Extracted data ▸
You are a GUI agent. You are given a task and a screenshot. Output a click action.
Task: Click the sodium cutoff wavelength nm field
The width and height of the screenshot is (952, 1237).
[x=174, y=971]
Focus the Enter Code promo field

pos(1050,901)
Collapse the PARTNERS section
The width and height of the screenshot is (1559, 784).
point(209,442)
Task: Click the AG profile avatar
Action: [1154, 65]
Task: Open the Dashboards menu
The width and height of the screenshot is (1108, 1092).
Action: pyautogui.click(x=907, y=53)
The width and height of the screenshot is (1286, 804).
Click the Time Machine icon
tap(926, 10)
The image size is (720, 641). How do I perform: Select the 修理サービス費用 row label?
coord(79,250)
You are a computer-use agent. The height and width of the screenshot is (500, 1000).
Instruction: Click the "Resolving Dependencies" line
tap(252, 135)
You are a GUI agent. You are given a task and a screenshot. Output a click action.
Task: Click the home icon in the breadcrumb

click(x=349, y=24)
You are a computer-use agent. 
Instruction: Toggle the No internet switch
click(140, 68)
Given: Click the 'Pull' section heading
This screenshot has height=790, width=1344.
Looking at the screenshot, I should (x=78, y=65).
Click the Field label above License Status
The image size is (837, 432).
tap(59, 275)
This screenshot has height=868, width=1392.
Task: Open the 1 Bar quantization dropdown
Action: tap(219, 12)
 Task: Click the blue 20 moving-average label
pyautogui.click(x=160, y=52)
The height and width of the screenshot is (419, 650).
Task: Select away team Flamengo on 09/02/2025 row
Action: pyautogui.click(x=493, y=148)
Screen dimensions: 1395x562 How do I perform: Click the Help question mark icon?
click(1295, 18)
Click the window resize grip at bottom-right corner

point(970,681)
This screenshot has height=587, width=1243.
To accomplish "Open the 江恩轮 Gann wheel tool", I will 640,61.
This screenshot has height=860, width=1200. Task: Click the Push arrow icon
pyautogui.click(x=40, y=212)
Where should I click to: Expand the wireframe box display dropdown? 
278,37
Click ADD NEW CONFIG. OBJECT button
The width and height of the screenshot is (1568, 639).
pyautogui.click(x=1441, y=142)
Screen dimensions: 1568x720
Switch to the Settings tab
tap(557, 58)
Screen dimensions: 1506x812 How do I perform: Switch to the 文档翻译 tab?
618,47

Your goal ▸ Reproduce all of the records above verbatim, line for line, without adding, omitting, or altering anything.

Expected output ▸
You are a GUI agent. You are given a task and a screenshot. Output a click action.
Task: Click the sodium cutoff wavelength nm field
The width and height of the screenshot is (952, 1237).
[x=174, y=971]
Focus the Enter Code promo field

pos(1050,901)
Collapse the PARTNERS section
The width and height of the screenshot is (1559, 784).
point(209,442)
Task: Click the AG profile avatar
Action: [1154, 65]
Task: Open the Dashboards menu
The width and height of the screenshot is (1108, 1092).
Action: pyautogui.click(x=907, y=53)
The width and height of the screenshot is (1286, 804).
Click the Time Machine icon
tap(926, 10)
The image size is (720, 641). How do I perform: Select the 修理サービス費用 row label?
coord(79,250)
You are a computer-use agent. The height and width of the screenshot is (500, 1000).
Instruction: Click the "Resolving Dependencies" line
tap(252, 135)
You are a GUI agent. You are given a task and a screenshot. Output a click action.
Task: Click the home icon in the breadcrumb

click(x=349, y=24)
You are a computer-use agent. 
Instruction: Toggle the No internet switch
click(140, 68)
Given: Click the 'Pull' section heading
This screenshot has height=790, width=1344.
Looking at the screenshot, I should (x=78, y=65).
Click the Field label above License Status
The image size is (837, 432).
tap(59, 275)
This screenshot has height=868, width=1392.
Task: Open the 1 Bar quantization dropdown
Action: tap(219, 12)
 Task: Click the blue 20 moving-average label
pyautogui.click(x=160, y=52)
The height and width of the screenshot is (419, 650).
Task: Select away team Flamengo on 09/02/2025 row
Action: pyautogui.click(x=493, y=148)
Screen dimensions: 1395x562 How do I perform: Click the Help question mark icon?
click(1295, 18)
Click the window resize grip at bottom-right corner

point(970,681)
This screenshot has height=587, width=1243.
To accomplish "Open the 江恩轮 Gann wheel tool", I will 640,61.
This screenshot has height=860, width=1200. Task: Click the Push arrow icon
pyautogui.click(x=40, y=212)
Where should I click to: Expand the wireframe box display dropdown? 
278,37
Click ADD NEW CONFIG. OBJECT button
The width and height of the screenshot is (1568, 639).
pyautogui.click(x=1441, y=142)
Screen dimensions: 1568x720
Switch to the Settings tab
tap(557, 58)
Screen dimensions: 1506x812 How do I perform: Switch to the 文档翻译 tab?
618,47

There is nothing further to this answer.